Kahibaro
Discord Login Register

2.2.4 Wildcards and globbing

Understanding Wildcards and Globbing

Working in the shell, you will often want to act on many files at once without typing every name. Wildcards and globbing are the tools that let you describe groups of filenames with patterns instead of listing each file manually.

Globbing is the name for the shell feature that expands these patterns into matching filenames before a command runs. The patterns themselves are called wildcards. This chapter focuses on how these patterns work, how the shell expands them, and how to avoid common mistakes.

How Globbing Works

When you type a command that contains wildcard characters, the shell examines each word that includes those characters. Before it runs the command, it replaces each pattern with a list of matching pathnames from the filesystem.

For example, if your directory contains a.txt, b.txt, and c.log, and you type:

bash
ls *.txt

the shell does not literally run ls .txt. Instead, it searches for filenames that match .txt, finds a.txt and b.txt, and actually runs:

bash
ls a.txt b.txt

This replacement step is called glob expansion or globbing and it happens before the program (ls in this case) even starts. The program never sees the wildcard characters, it only sees the expanded list of paths.

Important rule: Globbing is done by the shell before the command executes. Programs usually do not interpret *, ?, or [] themselves.

Because the shell performs this expansion, different shells can have slightly different globbing behavior or extra features, but the basic patterns are the same across all common shells.

The Asterisk `*`

The asterisk wildcard is the most frequently used pattern. It matches any sequence of characters, including no characters at all, within a single path component.

If a directory contains report.txt, report-final.txt, image.png, and data.csv, then:

bash
ls *

matches all visible entries in the current directory. It is equivalent to listing everything, except files that are hidden and begin with a dot.

bash
ls *.txt

matches report.txt and report-final.txt, because they both end with .txt.

bash
ls report*

matches any file whose name starts with report, for example report, report.txt, and report-final.txt.

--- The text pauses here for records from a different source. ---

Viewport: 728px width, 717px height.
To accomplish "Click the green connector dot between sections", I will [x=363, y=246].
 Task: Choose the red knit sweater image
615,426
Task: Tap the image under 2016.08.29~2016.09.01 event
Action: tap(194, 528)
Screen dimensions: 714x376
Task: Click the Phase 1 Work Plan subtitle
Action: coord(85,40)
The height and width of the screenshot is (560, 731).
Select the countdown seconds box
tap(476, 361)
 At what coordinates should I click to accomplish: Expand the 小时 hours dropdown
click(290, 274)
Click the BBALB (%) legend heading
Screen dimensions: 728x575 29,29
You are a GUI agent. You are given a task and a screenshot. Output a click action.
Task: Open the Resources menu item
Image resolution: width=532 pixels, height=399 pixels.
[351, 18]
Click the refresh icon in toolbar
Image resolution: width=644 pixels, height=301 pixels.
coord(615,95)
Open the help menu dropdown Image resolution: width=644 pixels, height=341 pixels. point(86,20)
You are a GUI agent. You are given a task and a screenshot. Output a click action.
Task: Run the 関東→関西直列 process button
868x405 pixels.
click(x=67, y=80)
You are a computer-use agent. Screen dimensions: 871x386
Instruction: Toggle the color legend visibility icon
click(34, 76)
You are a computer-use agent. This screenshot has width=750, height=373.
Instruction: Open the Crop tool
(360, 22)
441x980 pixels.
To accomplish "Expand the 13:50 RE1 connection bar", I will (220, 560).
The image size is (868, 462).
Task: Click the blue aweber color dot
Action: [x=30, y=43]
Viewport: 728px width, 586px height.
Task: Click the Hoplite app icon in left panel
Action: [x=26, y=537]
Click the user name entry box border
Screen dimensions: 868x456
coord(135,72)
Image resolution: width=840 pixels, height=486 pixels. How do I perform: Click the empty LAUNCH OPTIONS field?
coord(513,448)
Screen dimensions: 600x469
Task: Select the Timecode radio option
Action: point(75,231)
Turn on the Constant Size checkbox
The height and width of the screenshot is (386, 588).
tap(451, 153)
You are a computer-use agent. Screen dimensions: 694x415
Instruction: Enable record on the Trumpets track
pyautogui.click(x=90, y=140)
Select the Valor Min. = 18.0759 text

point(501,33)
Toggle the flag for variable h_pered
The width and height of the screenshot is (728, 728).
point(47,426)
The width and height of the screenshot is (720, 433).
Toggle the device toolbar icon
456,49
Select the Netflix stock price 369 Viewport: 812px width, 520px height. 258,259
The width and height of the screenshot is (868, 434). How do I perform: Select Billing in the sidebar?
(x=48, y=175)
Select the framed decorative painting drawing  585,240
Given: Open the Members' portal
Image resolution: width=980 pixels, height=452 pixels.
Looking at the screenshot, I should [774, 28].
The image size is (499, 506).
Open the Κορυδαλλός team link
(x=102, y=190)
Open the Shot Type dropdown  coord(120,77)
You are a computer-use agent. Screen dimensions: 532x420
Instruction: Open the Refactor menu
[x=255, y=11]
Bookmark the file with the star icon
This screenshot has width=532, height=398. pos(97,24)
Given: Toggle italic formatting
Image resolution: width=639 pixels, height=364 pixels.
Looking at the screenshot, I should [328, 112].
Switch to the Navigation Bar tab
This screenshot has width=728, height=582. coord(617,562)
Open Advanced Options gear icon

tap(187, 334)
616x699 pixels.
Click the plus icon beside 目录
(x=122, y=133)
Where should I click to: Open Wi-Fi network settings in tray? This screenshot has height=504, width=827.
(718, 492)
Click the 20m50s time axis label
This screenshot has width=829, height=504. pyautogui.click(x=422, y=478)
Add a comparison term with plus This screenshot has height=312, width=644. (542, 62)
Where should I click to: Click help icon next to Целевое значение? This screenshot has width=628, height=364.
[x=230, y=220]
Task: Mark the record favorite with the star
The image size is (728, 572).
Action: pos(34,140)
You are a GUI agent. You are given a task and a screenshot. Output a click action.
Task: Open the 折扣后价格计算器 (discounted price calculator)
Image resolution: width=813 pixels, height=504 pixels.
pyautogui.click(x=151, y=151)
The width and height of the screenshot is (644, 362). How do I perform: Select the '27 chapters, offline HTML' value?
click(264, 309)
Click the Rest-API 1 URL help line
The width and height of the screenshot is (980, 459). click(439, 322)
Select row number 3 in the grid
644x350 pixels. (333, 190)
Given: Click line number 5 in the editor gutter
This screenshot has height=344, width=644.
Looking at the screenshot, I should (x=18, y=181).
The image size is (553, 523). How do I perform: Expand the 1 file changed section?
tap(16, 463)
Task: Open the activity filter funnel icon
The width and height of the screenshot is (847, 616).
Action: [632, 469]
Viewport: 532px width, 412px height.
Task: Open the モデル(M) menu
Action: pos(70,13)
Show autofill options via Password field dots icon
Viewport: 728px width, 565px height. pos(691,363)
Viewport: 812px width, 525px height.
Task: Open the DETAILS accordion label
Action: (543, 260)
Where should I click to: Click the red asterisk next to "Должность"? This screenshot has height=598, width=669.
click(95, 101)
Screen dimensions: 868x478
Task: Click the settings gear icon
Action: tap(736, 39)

The * character never crosses a directory separator / when globbing. This means that:

bash
ls *

matches entries in the current directory, but it does not automatically match files inside subdirectories.

bash
ls dir/*

matches everything directly inside the directory dir, but not deeper levels.

The Question Mark `?`

The question mark wildcard matches exactly one character within a single path component. It never matches zero characters and, like *, it does not cross a /.

If a directory contains a.txt, b.txt, ab.txt, and abc.txt, then:

bash
ls ?.txt

matches a.txt and b.txt, because they are exactly one character followed by .txt.

bash
ls ??*.txt

matches filenames where the first two characters can be anything and are followed by any number of additional characters and end with .txt. In the set above, it would match ab.txt and abc.txt.

Question marks are useful when you know the exact length of a part of the filename or want to distinguish between names that only differ by one character.

Bracket Expressions `[...]`

Bracket expressions allow you to match one character from a specific set or range of characters. You place the allowed characters between square brackets.

In a directory with file1.txt, file2.txt, fileA.txt, and fileB.txt, the pattern:

bash
ls file[12].txt

matches file1.txt and file2.txt because the bracket expression [12] matches either 1 or 2.

You can define ranges using a hyphen between two characters. For example:

bash
ls file[0-9].txt

matches any file with a single digit from 0 to 9 in that position, for instance file1.txt or file7.txt.

Similarly:

bash
ls file[a-z].txt

matches names where that position is any lowercase letter from a to z, such as filea.txt or filem.txt.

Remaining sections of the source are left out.